Quoted from adalogue:details about how the address bus is used for PIA chip select
Disclaimer: I'm medical sciences by training and spent a fair amount of time in computer sciences software (often at the assembly level). I only did secondary school level physics. I am not an electrical engineer. The information is provided as-is. I haven't looked at the 6802 code. It's something (along with the 6809 code with WPC) that I want to eventually get to look at it.
If you aren't good with bits and powers of two you probably should try to get comfortable with it. I assume if you're looking at the address bus and decoding that you should be comfortable with this.

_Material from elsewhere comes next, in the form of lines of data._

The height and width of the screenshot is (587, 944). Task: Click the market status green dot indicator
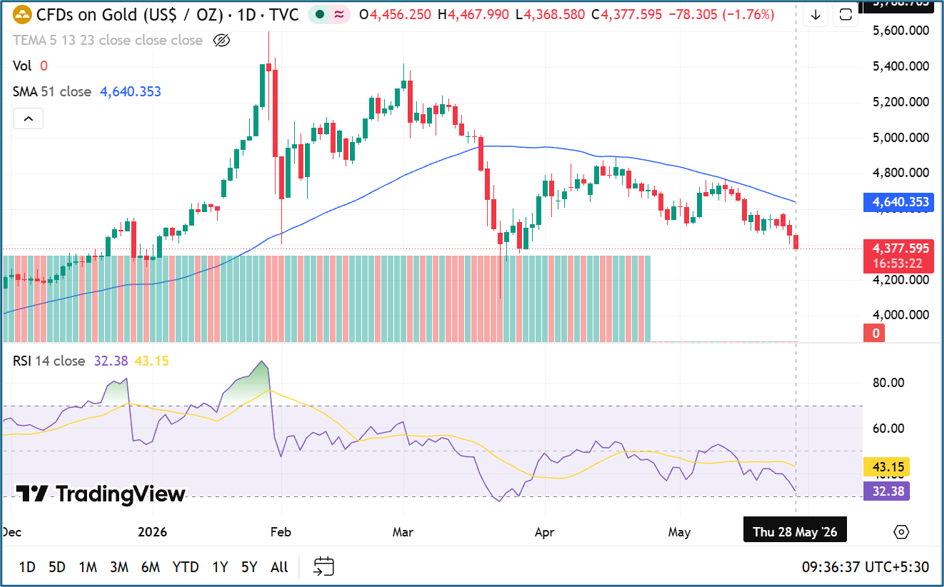pyautogui.click(x=320, y=14)
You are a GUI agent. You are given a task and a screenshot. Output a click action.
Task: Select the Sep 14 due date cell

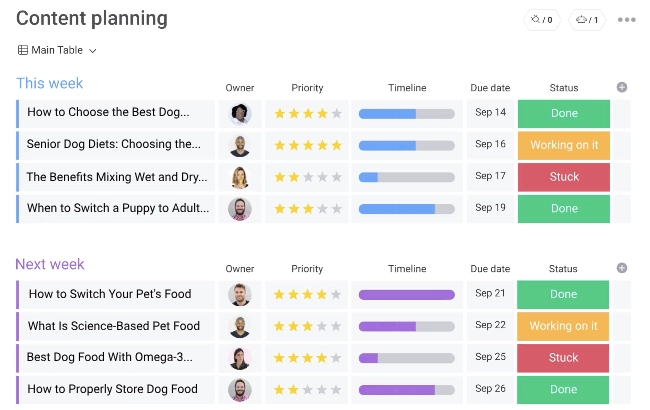[490, 112]
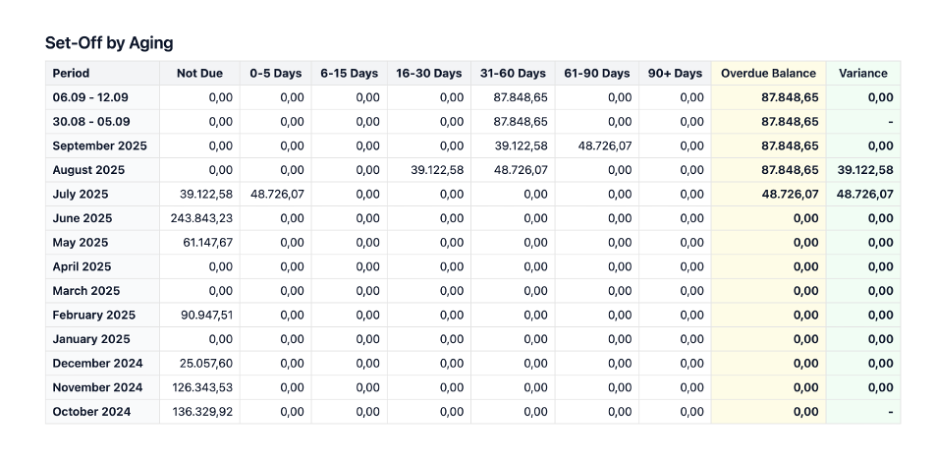Viewport: 936px width, 464px height.
Task: Select the "Period" column header
Action: coord(71,73)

Looking at the schematic (sheet 4 of 4 for the CPU board) it appears the PIAs live at $2000 (0x2000 in C hexadecimal representation) with 3 bits of address (10,11,12) selecting five of the PIAs. The remaining PIA is selected with an additional address decode. The six PIAs appear to be located at:
$2100 - sound and solenoids 9-16
$2400 - lamp matrix
$2800 - segments 17-24,strobes 1-16 (a'-g',com')
$2C00 - segments 1-8,9-16 (a-g,com,h-r,dot)
$3000 - switch matrix
$3400 - segments 25-32,sound interface (h'-r',dot')
All the PIAs are selected using A13 ($2000) using pin 24 (CS1). The three bits (10,11,12) are decoded by U37 and used to select the individual PIA using pin 23 (~CS2). It appears the PIAs only recognize two valid address bits (A0,A1). I don't know how those bits are used. I would have to go find some reference manual and read it. Sorry. That's beyond my understanding.